Yeni Üyelik
12.
Bölüm

Sağırlaşılmış Haykırışlar.

@mranayavuz

12. Bölüm: Sağırlaşılmış Haykırışlar.

*Ölümün acısı katlanılmazdı lakin yaşamak kadar uzun vadeli değildi.*

*Uzun yıllar önce.

Ozan saymaya başladığında herkes saklanmak için bir yerlere koşuyordu. Sayarken karıştırırdı bazen fakat bunu kimseye belli etmezdi. Beşe kadar eksiksiz sayardı fakat beşten sonra karıştırmaya başlardı. O da bu yüzden beşe kadar sesli sayar, kalanına içinden devam ederdi. “Önüm, arkam, sağım, solum, sobe! Saklanmayan ebe!” Ozan heyecanla etrafına göz gezdirirken ustalıkla ilerliyordu. Kırmızı, park edilmiş bir arabanın önüne geldiğinde etrafını dolanmak yerine eğilip arabanın altına baktı. Spidermanlı ayakkabılarından tanımıştı. Ozan yumduğu yere küçük ayakları ile koşarken heyecanla bağırıyordu. “Ömer sobe! Ömer sobe! Arabanın arkasındasın Ömer gördüm!” Ömer çattığı kaşları ile arabanın arkasından çıkarken ellerini önünde birleştirmişti.

“Ya banane haksızlık! Sen hep beni buluyorsun önce.” Ömer ne kadar söyleyemese de diğer arkadaşları gibi ufak tefek karanlık yerlere saklanamıyordu.

“Çünkü kötü yerlere saklanıyorsun akıllım.” Haylazca gülümsedi Ozan ve fısıldadı. “Merak etme, senden önce İlknur’u sobeledim. O ebe olacak.” Ozan diğerlerini aramaya koyulduğunda Bade’nin ağacın arkasından pembe eteğini ve güzel saçlarını gördü fakat görmemiş gibi yaparak devam etti. Ozan, Bade’den biraz uzaklaştığında Bade koşarak Ozan’ın göz yumduğu yere gidip bağırdı. “Sobe! Sobe! Yine beni bulamadın Ozan!”
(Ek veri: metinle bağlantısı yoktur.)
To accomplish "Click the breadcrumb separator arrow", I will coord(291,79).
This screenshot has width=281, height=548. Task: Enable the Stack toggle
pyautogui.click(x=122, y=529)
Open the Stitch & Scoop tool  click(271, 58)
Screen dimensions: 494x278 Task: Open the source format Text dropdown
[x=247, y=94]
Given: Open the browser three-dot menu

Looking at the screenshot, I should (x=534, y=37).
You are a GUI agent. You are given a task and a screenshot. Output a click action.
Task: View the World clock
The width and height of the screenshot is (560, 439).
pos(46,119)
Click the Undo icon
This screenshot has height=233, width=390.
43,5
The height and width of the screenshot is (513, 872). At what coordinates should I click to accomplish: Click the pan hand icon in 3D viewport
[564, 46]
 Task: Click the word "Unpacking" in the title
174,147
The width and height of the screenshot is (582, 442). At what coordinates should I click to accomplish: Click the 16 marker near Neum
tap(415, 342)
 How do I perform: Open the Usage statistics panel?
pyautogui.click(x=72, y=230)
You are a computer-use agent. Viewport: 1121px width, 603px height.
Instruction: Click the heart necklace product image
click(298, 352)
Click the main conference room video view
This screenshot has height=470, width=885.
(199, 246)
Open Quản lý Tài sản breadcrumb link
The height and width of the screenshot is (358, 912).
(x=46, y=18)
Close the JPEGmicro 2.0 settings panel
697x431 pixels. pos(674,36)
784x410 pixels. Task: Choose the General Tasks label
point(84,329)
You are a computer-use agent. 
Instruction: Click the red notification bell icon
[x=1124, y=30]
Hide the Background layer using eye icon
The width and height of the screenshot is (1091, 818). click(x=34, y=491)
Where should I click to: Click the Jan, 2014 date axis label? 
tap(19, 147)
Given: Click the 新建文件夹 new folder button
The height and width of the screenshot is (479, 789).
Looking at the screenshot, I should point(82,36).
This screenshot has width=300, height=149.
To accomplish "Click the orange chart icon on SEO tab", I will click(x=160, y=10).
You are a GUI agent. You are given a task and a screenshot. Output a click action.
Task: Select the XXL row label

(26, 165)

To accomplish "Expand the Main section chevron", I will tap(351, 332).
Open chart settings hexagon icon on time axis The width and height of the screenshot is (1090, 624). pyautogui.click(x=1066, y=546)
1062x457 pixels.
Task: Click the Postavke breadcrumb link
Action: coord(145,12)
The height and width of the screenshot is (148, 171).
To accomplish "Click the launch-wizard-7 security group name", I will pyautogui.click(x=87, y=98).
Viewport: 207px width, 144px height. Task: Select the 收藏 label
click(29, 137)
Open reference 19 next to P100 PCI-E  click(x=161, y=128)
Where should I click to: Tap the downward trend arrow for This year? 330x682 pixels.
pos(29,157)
Ozan Bade’nin mutluluğunu izlerken diğer arkadaşlarını aramaya devam etti. Saklambaç oyununu o kadar seviyordu ki sınıfta gıcık olduğu İlknur’u bile oyuna katıyordu.

Oyunun sonunda Ozan herkesi bulmuştu. Bir kişi hariç. Artık Ozan da yeni tura geçmek istediği için bağırdı. “Aden! Elma dersem çık! Armut dersem çıkma!” Kısa bir duraklamadan sonra devam etti. “Armut!”

Aden saklandığı bodrumdan koşar adımlarla çıktığında Ozan koşarak onu sobeledi. “Haksızlık yapma Ozan. Çık dedin!”

Ozan önünde yeni çıkan dişi eksik, kalan tüm dişleri, ile gülümsedi. “Ben sana elma demedim ki kızım. Armut dedim. Çıkmasaydın. Mızıkçılık yapma.”*

Günümüz.

Sağır olmuş olmalıydım. Nuriye sultanımın kalbi atıyor olmalıydı. Başımı göğsünden kaldırıp titreyen parmaklarımı şah damarına koydum. “Hayır, hayır, hayır.”

Parmaklarımın altında hissedeceğim ufak bir baskı bekliyordum. Fakat yoktu. Gelmiyordu. Ben de mi bir sorun vardı?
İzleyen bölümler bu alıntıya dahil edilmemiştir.